IlliniInquirer.com is breaking down each position group daily as Illinois starts fall training camp.
Day 1: Quarterbacks
Day 2: Running backs
Day 3: Wide receivers
Day 4: Tight ends
Day 5: Offensive line
Day 6: Defensive line
Day 7: The hybrids, LEO and STAR
Illinois has a deep group here. Does it have playmakers? That might depend on the performance of the defensive line in front of it. There are a lot of guys who can chase and tackle here, but Illinois needs more game-changing plays out of this group.
Assuming health, senior Mason Monheim (294 career tackles) will finish among the top-10 in school history in career tackles and has the chance to pass notable names on the list, like Dick Butkus (374), Danny Clark (381) and J Leman (407). Monheim might not have the ceiling of a NFL legend (Butkus), a NFL mainstay (Clark) or an All-American (Leman) – he's not a guy NFL scouts spend a lot of time on – but he has been the model of consistency since his premature placement in the starting lineup as a freshman. You know what you're getting from Monheim – a team leader – every game, and while it might not always be spectacular, it's always productive. Illinois needs more players like that.
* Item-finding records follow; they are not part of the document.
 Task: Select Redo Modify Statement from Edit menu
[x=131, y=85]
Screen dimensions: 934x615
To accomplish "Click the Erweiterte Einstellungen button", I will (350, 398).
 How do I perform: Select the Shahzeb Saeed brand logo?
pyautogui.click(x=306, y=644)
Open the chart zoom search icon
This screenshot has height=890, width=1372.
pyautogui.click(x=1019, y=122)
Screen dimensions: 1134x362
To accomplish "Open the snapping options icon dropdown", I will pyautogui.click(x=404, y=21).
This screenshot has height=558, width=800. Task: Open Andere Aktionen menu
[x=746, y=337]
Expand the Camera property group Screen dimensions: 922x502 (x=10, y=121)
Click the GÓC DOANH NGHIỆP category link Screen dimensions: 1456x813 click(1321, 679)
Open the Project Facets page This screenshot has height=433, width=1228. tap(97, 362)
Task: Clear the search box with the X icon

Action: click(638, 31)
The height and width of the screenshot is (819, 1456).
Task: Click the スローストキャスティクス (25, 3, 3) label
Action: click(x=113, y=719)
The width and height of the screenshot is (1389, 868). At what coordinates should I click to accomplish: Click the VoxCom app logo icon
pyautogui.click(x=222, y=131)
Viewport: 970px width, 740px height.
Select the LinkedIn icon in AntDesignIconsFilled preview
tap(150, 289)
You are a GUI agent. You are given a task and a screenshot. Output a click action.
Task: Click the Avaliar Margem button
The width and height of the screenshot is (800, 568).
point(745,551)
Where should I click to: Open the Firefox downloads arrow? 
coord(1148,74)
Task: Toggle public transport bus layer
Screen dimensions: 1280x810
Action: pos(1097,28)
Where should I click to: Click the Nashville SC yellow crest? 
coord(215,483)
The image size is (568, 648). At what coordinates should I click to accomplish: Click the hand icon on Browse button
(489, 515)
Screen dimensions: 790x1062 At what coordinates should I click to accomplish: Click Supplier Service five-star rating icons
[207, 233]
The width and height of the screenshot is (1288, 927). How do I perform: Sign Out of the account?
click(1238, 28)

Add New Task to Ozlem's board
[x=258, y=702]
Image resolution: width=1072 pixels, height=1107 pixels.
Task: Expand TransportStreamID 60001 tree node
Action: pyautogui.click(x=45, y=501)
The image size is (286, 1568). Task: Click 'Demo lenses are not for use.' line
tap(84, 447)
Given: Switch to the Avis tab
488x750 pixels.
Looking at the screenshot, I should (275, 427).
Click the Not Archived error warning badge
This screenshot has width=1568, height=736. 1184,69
Assuming the Illini defensive line takes a step forward, Monheim – who has had to fend off way too many free blockers thanks to porous defensive lines the past two seasons --- is probably in for his best season yet. His next step? Making more big plays. He showed improvement there last season, finishing career highs in interceptions (two), pass break ups (two) and forced fumbles (four).
T.J. Neal was my pick to have a breakthrough 2014 season. While he kept the starting job at the MIKE (middle linebacker) spot as a redshirt sophomore and finished fourth on the team with 98 tackles, he was wildly inconsistent. Neal too often lost gap responsibilities and too often went for the big hit (think “truck stick” on the Madden video game) rather than the fundamental tackle. He still showed flashes of play-making ability (6.5 TFL, one interception, four PBU, three hurries) and gained more consistency (like the rest of the defense) as the season waned. I hate to sound like a broken record. But add Neal to the category of Illini junior defenders who can no longer use youth as an excuse; it's time to produce (pardon the rhyme).
Mike Svetina's return (he redshirted last season due to a broken foot) gives the Illini depth. As a sophomore, Svetina was miscast at the STAR position (he started 11 of 12 games) and struggled mightily in open space on the perimeter, too often defending receivers. While he played defensive back in high school, his natural college position is a more exclusive in-the-box linebacker position, where he can make the read, scrape and clean up the mess in traffic. He provides great experience to the second string.
LaKeith Walls has played multiple positions at Illinos but found a home last year as a nickel linebacker. He made more of an impact late in the season, notching two sacks over the last three games. Walls hasn't shown the frame to hold up against ground-and-pound teams but is a valuable piece on passing downs. He has good sideline-to-sideline speed and is capable of chasing down running backs or running down the seam with wide receivers. He's also a constant on special teams.
B.J. Bello has flipped between STAR and inside linebacker but is more of a special teams contributor at this point but is a nice veteran to have on the third string.